WHAT YOU NEED TO DO – Return every line of the entries below word for word, with nothing changed or left out.

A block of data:
........
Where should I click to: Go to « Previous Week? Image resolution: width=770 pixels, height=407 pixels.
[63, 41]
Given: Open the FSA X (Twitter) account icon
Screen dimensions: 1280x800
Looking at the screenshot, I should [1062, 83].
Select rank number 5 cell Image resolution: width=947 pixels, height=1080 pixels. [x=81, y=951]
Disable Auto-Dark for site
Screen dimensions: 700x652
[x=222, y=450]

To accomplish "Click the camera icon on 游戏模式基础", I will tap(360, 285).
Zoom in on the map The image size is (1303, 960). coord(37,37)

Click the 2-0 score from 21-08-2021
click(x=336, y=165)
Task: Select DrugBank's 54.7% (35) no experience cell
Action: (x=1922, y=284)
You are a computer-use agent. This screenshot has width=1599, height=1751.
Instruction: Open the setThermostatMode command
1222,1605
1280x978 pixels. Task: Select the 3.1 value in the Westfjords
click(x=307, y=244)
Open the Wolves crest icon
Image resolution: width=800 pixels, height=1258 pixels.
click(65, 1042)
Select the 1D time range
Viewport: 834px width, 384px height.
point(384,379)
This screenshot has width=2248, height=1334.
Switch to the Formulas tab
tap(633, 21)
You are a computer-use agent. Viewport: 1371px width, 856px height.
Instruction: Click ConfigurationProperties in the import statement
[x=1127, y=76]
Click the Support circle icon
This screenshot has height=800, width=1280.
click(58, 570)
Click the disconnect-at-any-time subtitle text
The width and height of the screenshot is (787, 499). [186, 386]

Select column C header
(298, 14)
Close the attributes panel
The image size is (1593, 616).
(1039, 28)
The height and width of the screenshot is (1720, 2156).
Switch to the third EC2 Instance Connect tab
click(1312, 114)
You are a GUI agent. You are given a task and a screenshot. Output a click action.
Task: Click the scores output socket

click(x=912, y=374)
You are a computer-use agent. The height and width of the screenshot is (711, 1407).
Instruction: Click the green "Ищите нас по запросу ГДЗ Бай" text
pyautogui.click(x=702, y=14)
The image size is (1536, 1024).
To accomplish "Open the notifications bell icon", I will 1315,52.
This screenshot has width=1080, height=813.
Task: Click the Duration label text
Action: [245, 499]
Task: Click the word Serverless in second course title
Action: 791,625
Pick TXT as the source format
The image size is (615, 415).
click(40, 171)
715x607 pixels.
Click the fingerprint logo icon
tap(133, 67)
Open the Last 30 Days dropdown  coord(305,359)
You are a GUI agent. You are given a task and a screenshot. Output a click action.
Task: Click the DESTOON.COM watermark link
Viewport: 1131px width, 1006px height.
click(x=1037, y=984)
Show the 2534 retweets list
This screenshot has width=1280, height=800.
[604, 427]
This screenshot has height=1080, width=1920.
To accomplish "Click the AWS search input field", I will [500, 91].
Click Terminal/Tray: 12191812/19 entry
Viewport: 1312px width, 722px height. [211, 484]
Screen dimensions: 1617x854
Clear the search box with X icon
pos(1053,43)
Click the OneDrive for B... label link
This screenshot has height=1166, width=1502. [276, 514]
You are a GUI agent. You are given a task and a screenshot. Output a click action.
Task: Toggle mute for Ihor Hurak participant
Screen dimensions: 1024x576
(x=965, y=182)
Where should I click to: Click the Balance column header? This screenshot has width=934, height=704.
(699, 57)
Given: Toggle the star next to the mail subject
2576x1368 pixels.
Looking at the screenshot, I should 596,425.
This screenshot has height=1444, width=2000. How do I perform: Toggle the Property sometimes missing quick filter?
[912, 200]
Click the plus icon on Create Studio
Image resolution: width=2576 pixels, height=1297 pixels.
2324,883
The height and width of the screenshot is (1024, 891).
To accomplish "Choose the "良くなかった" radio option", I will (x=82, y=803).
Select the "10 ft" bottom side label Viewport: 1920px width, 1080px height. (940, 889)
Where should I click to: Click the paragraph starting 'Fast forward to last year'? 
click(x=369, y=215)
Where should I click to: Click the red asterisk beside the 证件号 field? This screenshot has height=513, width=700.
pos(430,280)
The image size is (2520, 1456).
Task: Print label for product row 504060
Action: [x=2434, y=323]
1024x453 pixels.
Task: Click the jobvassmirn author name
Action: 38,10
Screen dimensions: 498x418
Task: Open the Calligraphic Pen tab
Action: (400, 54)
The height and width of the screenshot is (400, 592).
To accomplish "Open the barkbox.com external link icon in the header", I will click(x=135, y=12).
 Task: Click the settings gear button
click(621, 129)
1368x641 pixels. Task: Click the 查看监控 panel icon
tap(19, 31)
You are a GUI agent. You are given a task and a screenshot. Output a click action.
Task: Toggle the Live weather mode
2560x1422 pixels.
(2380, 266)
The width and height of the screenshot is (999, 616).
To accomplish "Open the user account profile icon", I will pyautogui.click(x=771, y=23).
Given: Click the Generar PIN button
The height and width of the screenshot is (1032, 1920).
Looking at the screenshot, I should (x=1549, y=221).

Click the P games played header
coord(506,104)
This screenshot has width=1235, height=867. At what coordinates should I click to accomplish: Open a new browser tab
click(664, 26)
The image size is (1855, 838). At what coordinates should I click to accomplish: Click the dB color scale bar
........
EXERCISE RESPONSE –
Where should I click to: Go to « Previous Week? Image resolution: width=770 pixels, height=407 pixels.
[63, 41]
Given: Open the FSA X (Twitter) account icon
Screen dimensions: 1280x800
Looking at the screenshot, I should [1062, 83].
Select rank number 5 cell Image resolution: width=947 pixels, height=1080 pixels. [x=81, y=951]
Disable Auto-Dark for site
Screen dimensions: 700x652
[x=222, y=450]

To accomplish "Click the camera icon on 游戏模式基础", I will tap(360, 285).
Zoom in on the map The image size is (1303, 960). coord(37,37)

Click the 2-0 score from 21-08-2021
click(x=336, y=165)
Task: Select DrugBank's 54.7% (35) no experience cell
Action: (x=1922, y=284)
You are a computer-use agent. This screenshot has width=1599, height=1751.
Instruction: Open the setThermostatMode command
1222,1605
1280x978 pixels. Task: Select the 3.1 value in the Westfjords
click(x=307, y=244)
Open the Wolves crest icon
Image resolution: width=800 pixels, height=1258 pixels.
click(65, 1042)
Select the 1D time range
Viewport: 834px width, 384px height.
point(384,379)
This screenshot has width=2248, height=1334.
Switch to the Formulas tab
tap(633, 21)
You are a computer-use agent. Viewport: 1371px width, 856px height.
Instruction: Click ConfigurationProperties in the import statement
[x=1127, y=76]
Click the Support circle icon
This screenshot has height=800, width=1280.
click(58, 570)
Click the disconnect-at-any-time subtitle text
The width and height of the screenshot is (787, 499). [186, 386]

Select column C header
(298, 14)
Close the attributes panel
The image size is (1593, 616).
(1039, 28)
The height and width of the screenshot is (1720, 2156).
Switch to the third EC2 Instance Connect tab
click(1312, 114)
You are a GUI agent. You are given a task and a screenshot. Output a click action.
Task: Click the scores output socket

click(x=912, y=374)
You are a computer-use agent. The height and width of the screenshot is (711, 1407).
Instruction: Click the green "Ищите нас по запросу ГДЗ Бай" text
pyautogui.click(x=702, y=14)
The image size is (1536, 1024).
To accomplish "Open the notifications bell icon", I will 1315,52.
This screenshot has width=1080, height=813.
Task: Click the Duration label text
Action: [245, 499]
Task: Click the word Serverless in second course title
Action: 791,625
Pick TXT as the source format
The image size is (615, 415).
click(40, 171)
715x607 pixels.
Click the fingerprint logo icon
tap(133, 67)
Open the Last 30 Days dropdown  coord(305,359)
You are a GUI agent. You are given a task and a screenshot. Output a click action.
Task: Click the DESTOON.COM watermark link
Viewport: 1131px width, 1006px height.
click(x=1037, y=984)
Show the 2534 retweets list
This screenshot has width=1280, height=800.
[604, 427]
This screenshot has height=1080, width=1920.
To accomplish "Click the AWS search input field", I will [500, 91].
Click Terminal/Tray: 12191812/19 entry
Viewport: 1312px width, 722px height. [211, 484]
Screen dimensions: 1617x854
Clear the search box with X icon
pos(1053,43)
Click the OneDrive for B... label link
This screenshot has height=1166, width=1502. [276, 514]
You are a GUI agent. You are given a task and a screenshot. Output a click action.
Task: Toggle mute for Ihor Hurak participant
Screen dimensions: 1024x576
(x=965, y=182)
Where should I click to: Click the Balance column header? This screenshot has width=934, height=704.
(699, 57)
Given: Toggle the star next to the mail subject
2576x1368 pixels.
Looking at the screenshot, I should 596,425.
This screenshot has height=1444, width=2000. How do I perform: Toggle the Property sometimes missing quick filter?
[912, 200]
Click the plus icon on Create Studio
Image resolution: width=2576 pixels, height=1297 pixels.
2324,883
The height and width of the screenshot is (1024, 891).
To accomplish "Choose the "良くなかった" radio option", I will (x=82, y=803).
Select the "10 ft" bottom side label Viewport: 1920px width, 1080px height. (940, 889)
Where should I click to: Click the paragraph starting 'Fast forward to last year'? 
click(x=369, y=215)
Where should I click to: Click the red asterisk beside the 证件号 field? This screenshot has height=513, width=700.
pos(430,280)
The image size is (2520, 1456).
Task: Print label for product row 504060
Action: [x=2434, y=323]
1024x453 pixels.
Task: Click the jobvassmirn author name
Action: 38,10
Screen dimensions: 498x418
Task: Open the Calligraphic Pen tab
Action: (400, 54)
The height and width of the screenshot is (400, 592).
To accomplish "Open the barkbox.com external link icon in the header", I will click(x=135, y=12).
 Task: Click the settings gear button
click(621, 129)
1368x641 pixels. Task: Click the 查看监控 panel icon
tap(19, 31)
You are a GUI agent. You are given a task and a screenshot. Output a click action.
Task: Toggle the Live weather mode
2560x1422 pixels.
(2380, 266)
The width and height of the screenshot is (999, 616).
To accomplish "Open the user account profile icon", I will pyautogui.click(x=771, y=23).
Given: Click the Generar PIN button
The height and width of the screenshot is (1032, 1920).
Looking at the screenshot, I should (x=1549, y=221).

Click the P games played header
coord(506,104)
This screenshot has width=1235, height=867. At what coordinates should I click to accomplish: Open a new browser tab
click(664, 26)
The image size is (1855, 838). At what coordinates should I click to accomplish: Click the dB color scale bar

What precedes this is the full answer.